Another example of life's move towards the impersonal is the fact that we don't know our neighbours the way our parents knew theirs. That we require reschooling in the art of neighbourliness was confirmed earlier this year, when Macra na Feírme held a Know Your Neighbour weekend.
The event's website, www.knowyourneighbour.ie, has a test, to see how well you know the people who live around you. I score 78, which means I know them reasonably well but should have more contact.
An opportunity comes up when I decide that I need help to move our henhouse to a drier part of the garden. It's homemade, and suffers badly from poor design and even worse construction. We have tried moving it ourselves, but it must weigh 200kg, so we have resorted to swivelling it around in the mud every few weeks.
Our immediate neighbours are a family from Dunmore's Amish community. They have always been excellent neighbours - looking after our house when we have been away, for example. But will asking for help cross a line from community spirit to neighbourly nuisance? I needn't worry. I call, and he arrives within the hour - with three other guys to help. It takes 30 seconds to move the henhouse to the other side of the garden. Our work done, we chat for a while. Then they are gone.

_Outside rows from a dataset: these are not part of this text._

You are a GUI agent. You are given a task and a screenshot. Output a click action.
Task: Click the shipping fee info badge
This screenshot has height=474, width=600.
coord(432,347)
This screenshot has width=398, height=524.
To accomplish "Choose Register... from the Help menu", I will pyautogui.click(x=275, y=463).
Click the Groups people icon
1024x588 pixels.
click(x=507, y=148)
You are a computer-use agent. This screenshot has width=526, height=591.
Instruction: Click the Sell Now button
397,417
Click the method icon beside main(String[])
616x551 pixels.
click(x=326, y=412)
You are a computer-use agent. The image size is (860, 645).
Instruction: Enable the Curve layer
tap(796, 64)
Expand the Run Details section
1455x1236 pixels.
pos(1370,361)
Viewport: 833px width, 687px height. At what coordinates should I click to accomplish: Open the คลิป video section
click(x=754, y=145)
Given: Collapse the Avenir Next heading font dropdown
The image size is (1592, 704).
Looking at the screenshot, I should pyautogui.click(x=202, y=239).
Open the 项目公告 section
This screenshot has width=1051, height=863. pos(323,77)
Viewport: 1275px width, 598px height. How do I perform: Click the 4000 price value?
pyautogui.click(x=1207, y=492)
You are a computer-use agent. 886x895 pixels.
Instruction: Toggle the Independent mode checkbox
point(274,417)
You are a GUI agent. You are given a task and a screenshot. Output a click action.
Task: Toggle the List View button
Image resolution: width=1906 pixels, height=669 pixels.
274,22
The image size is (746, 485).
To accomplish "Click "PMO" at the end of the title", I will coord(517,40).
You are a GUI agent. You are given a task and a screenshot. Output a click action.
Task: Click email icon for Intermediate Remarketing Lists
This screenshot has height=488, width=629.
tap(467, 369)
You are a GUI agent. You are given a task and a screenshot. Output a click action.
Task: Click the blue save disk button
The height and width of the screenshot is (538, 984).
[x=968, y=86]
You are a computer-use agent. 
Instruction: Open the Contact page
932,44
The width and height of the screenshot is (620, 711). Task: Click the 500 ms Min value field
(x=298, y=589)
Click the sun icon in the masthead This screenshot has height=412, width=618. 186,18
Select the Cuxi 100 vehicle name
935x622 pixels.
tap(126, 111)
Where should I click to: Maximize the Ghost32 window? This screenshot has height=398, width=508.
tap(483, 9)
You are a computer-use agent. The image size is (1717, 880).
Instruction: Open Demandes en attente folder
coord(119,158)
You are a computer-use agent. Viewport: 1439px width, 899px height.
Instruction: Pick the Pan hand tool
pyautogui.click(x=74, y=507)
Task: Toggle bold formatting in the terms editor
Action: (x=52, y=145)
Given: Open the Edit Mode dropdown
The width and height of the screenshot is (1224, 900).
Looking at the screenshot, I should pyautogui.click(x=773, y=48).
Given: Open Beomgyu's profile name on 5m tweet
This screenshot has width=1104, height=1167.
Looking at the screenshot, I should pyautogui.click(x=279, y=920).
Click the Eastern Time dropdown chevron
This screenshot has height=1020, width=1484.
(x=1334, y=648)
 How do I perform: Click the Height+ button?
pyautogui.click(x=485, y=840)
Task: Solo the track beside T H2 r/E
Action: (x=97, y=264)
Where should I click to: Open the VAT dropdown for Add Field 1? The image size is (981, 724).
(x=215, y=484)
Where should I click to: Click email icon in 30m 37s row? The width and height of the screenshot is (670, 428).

Another neighbour owns the farm around our house. Until now I have only ever waved as he drove past on his tractor. I don't know his name, but, as they say around these parts, I know his people. I head up to his house to introduce myself. Before I ring the bell I wonder if I'm calling at a bad time. What if they're not in? Is it the right house? Stupid worries.
He is at home, and he introduces me to his family. We chat for half an hour. We have a lot in common - we're neighbours, after all. Afterwards I'm in great form, smiling from ear to ear. Being part of a community does that to you. You might not like all of your neighbours, but you might feel a lot better if you start getting to know the ones you do like.